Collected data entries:

###

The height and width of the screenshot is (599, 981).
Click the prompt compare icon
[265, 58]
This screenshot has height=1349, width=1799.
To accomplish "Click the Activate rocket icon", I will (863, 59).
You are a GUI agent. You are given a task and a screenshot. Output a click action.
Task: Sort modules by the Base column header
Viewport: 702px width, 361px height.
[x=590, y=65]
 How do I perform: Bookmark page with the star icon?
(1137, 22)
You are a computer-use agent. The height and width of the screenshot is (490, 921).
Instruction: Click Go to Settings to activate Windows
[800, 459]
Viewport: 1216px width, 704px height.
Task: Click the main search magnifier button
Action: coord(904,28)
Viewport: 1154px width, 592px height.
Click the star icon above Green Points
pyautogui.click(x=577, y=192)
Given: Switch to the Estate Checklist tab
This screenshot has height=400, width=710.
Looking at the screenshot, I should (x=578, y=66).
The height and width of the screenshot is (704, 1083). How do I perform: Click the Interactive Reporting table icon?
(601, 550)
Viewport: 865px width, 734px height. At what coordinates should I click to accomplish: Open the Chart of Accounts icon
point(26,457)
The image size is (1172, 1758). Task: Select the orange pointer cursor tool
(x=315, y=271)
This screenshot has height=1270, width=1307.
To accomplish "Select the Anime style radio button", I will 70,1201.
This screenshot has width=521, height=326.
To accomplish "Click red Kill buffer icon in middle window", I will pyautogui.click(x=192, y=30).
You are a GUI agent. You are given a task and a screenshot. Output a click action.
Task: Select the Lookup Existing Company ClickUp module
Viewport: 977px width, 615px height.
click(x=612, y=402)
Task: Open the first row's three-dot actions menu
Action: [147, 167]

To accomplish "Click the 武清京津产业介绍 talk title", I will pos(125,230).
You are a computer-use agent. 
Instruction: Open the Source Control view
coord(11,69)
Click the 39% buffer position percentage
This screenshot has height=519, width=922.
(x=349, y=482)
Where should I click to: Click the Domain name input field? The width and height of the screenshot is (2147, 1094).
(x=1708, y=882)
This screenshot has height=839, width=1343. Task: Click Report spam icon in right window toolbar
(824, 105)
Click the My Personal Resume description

###

# Requirement
Leaving no line out, return the data above verbatim.

# Written response
The height and width of the screenshot is (599, 981).
Click the prompt compare icon
[265, 58]
This screenshot has height=1349, width=1799.
To accomplish "Click the Activate rocket icon", I will (863, 59).
You are a GUI agent. You are given a task and a screenshot. Output a click action.
Task: Sort modules by the Base column header
Viewport: 702px width, 361px height.
[x=590, y=65]
 How do I perform: Bookmark page with the star icon?
(1137, 22)
You are a computer-use agent. The height and width of the screenshot is (490, 921).
Instruction: Click Go to Settings to activate Windows
[800, 459]
Viewport: 1216px width, 704px height.
Task: Click the main search magnifier button
Action: coord(904,28)
Viewport: 1154px width, 592px height.
Click the star icon above Green Points
pyautogui.click(x=577, y=192)
Given: Switch to the Estate Checklist tab
This screenshot has height=400, width=710.
Looking at the screenshot, I should (x=578, y=66).
The height and width of the screenshot is (704, 1083). How do I perform: Click the Interactive Reporting table icon?
(601, 550)
Viewport: 865px width, 734px height. At what coordinates should I click to accomplish: Open the Chart of Accounts icon
point(26,457)
The image size is (1172, 1758). Task: Select the orange pointer cursor tool
(x=315, y=271)
This screenshot has height=1270, width=1307.
To accomplish "Select the Anime style radio button", I will 70,1201.
This screenshot has width=521, height=326.
To accomplish "Click red Kill buffer icon in middle window", I will pyautogui.click(x=192, y=30).
You are a GUI agent. You are given a task and a screenshot. Output a click action.
Task: Select the Lookup Existing Company ClickUp module
Viewport: 977px width, 615px height.
click(x=612, y=402)
Task: Open the first row's three-dot actions menu
Action: [147, 167]

To accomplish "Click the 武清京津产业介绍 talk title", I will pos(125,230).
You are a computer-use agent. 
Instruction: Open the Source Control view
coord(11,69)
Click the 39% buffer position percentage
This screenshot has height=519, width=922.
(x=349, y=482)
Where should I click to: Click the Domain name input field? The width and height of the screenshot is (2147, 1094).
(x=1708, y=882)
This screenshot has height=839, width=1343. Task: Click Report spam icon in right window toolbar
(824, 105)
Click the My Personal Resume description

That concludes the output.